* EXERCISE GOAL *
Scan the data below and copy each line where "window" occurs.

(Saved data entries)
════
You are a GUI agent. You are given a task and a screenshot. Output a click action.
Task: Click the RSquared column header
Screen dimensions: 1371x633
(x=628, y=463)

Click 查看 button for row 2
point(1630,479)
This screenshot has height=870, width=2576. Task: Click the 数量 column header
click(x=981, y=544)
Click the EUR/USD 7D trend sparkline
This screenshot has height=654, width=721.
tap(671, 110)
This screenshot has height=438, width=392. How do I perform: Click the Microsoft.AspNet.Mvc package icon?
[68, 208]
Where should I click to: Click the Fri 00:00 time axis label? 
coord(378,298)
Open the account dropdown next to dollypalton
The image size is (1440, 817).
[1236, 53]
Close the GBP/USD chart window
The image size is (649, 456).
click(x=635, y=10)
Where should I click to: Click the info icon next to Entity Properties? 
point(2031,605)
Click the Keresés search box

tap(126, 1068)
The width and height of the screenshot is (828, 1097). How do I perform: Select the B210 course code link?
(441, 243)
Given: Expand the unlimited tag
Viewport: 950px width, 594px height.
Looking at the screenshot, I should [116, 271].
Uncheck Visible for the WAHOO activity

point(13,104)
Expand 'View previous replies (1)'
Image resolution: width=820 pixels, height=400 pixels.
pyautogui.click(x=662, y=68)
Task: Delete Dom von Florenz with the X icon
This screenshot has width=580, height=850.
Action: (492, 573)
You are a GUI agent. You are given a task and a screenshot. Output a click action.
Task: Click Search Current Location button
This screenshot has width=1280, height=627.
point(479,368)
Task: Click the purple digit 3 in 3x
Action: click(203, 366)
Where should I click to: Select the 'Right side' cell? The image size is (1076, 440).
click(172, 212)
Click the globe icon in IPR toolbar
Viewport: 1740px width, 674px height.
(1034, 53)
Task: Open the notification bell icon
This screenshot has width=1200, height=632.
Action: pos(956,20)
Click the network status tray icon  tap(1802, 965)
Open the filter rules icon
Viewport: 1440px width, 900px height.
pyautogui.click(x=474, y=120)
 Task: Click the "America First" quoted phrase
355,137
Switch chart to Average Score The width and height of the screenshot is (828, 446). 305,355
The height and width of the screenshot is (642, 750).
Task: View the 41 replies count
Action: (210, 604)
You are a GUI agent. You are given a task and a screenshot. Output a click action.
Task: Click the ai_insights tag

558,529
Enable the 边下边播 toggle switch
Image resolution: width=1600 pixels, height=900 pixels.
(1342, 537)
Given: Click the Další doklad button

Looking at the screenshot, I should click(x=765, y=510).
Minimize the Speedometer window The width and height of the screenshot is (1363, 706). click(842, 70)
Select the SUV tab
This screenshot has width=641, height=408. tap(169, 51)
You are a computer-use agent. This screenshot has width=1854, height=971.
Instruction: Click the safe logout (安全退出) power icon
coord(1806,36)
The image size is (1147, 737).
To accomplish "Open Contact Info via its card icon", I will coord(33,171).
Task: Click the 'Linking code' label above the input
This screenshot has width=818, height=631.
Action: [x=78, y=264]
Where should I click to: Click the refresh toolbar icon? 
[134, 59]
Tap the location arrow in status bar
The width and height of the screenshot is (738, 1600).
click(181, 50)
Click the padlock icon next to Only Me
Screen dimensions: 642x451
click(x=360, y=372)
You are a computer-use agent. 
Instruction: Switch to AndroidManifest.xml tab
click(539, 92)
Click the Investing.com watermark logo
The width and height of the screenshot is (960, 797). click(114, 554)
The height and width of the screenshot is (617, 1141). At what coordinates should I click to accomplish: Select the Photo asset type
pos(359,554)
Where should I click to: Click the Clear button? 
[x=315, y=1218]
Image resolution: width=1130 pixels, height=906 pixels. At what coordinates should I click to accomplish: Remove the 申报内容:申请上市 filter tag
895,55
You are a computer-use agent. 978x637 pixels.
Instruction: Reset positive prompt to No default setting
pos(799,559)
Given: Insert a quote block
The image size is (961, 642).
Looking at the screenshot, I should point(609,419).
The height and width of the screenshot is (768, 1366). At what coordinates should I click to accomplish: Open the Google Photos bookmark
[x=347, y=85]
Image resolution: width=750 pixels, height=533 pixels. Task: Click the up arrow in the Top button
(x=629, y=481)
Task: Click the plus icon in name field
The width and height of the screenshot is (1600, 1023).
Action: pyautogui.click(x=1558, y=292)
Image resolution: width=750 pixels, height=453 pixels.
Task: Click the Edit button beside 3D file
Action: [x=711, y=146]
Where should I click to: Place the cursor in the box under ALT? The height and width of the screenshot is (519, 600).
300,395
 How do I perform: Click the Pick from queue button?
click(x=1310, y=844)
════
* SOLUTION *
Close the GBP/USD chart window
Minimize the Speedometer window The width and height of the screenshot is (1363, 706). click(842, 70)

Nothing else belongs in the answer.